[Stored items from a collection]
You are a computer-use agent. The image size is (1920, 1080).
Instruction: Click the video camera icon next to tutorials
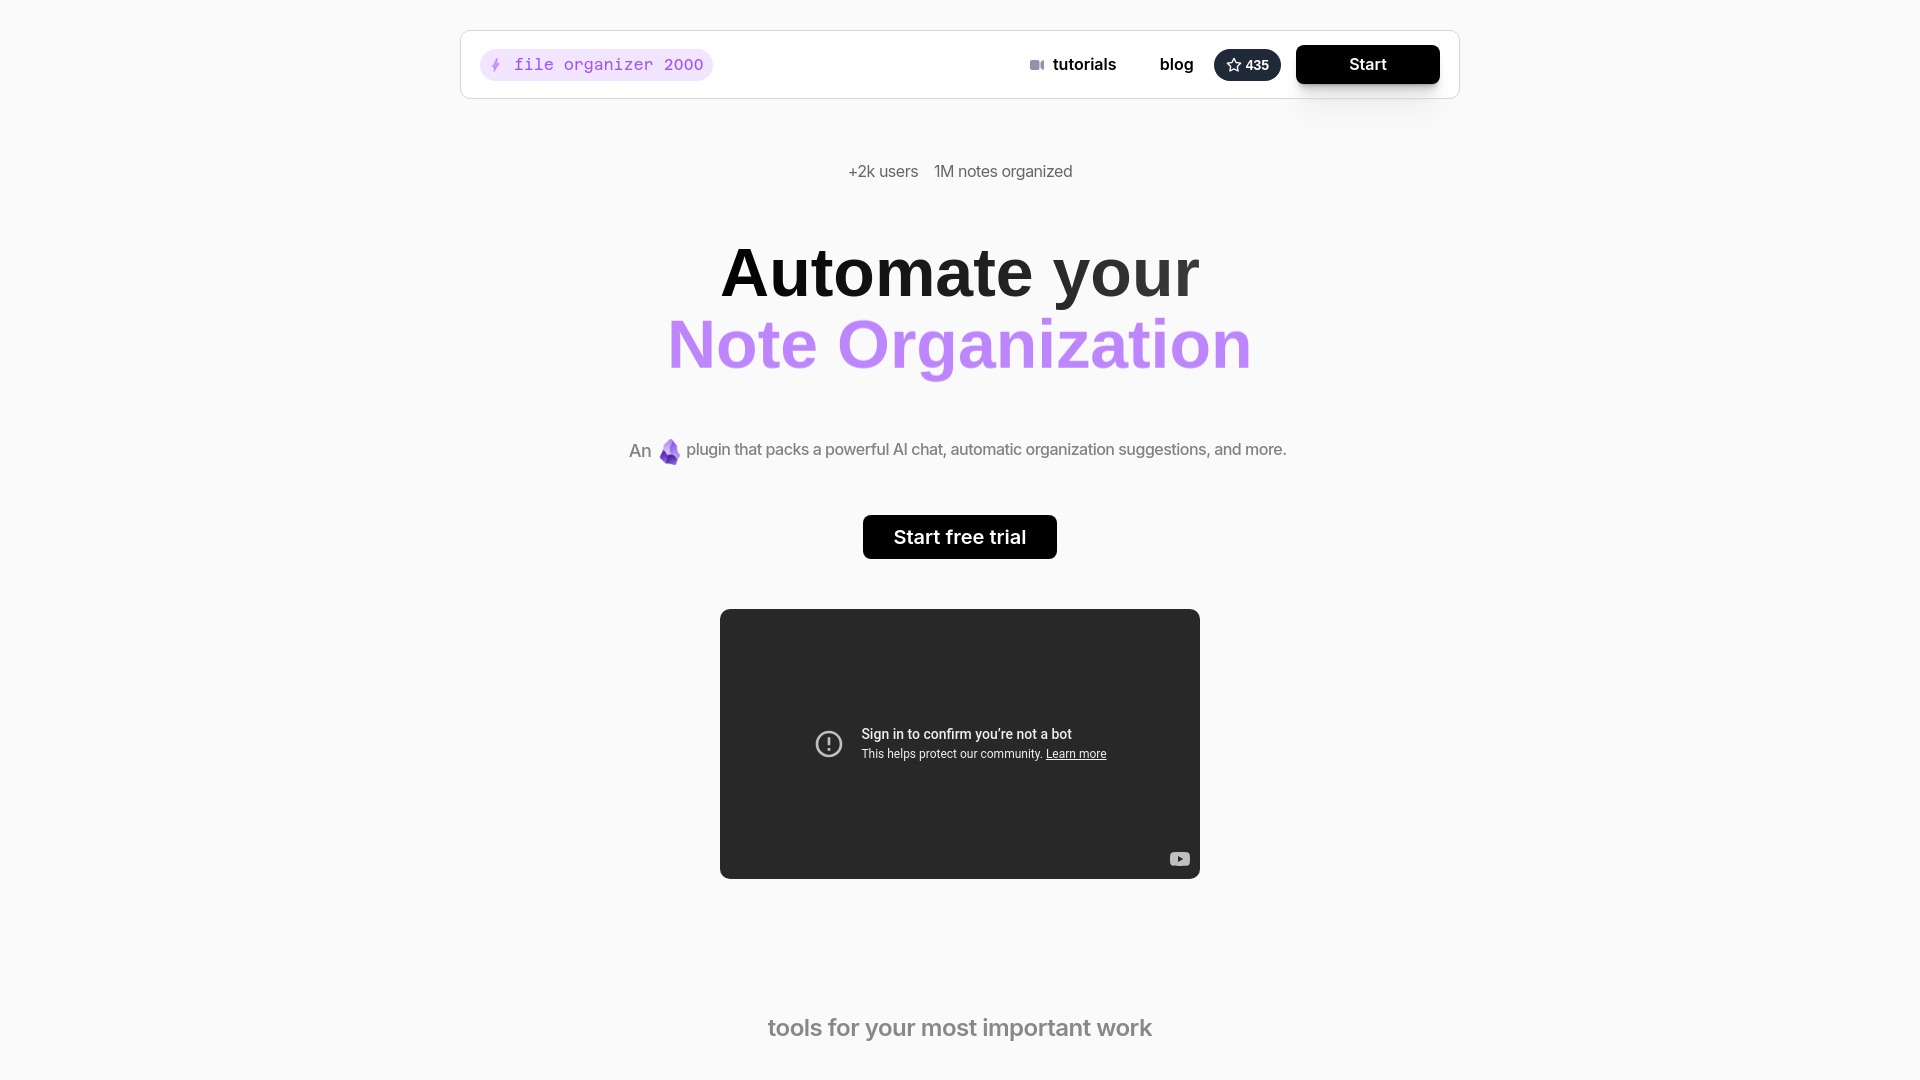click(1036, 65)
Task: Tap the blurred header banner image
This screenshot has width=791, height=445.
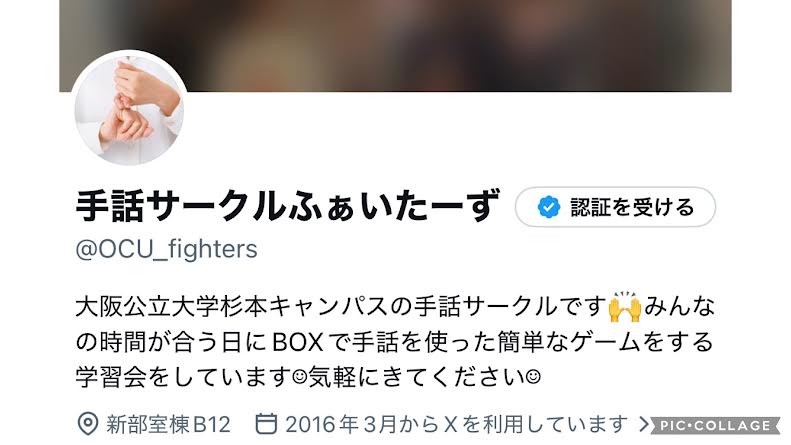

**Task goal**. Above are the records; copy them exactly without the pictures.

**Response to this task**.
You are a computer-use agent. The image size is (1920, 1080).
Instruction: Click the video camera icon next to tutorials
click(1036, 65)
Task: Tap the blurred header banner image
This screenshot has width=791, height=445.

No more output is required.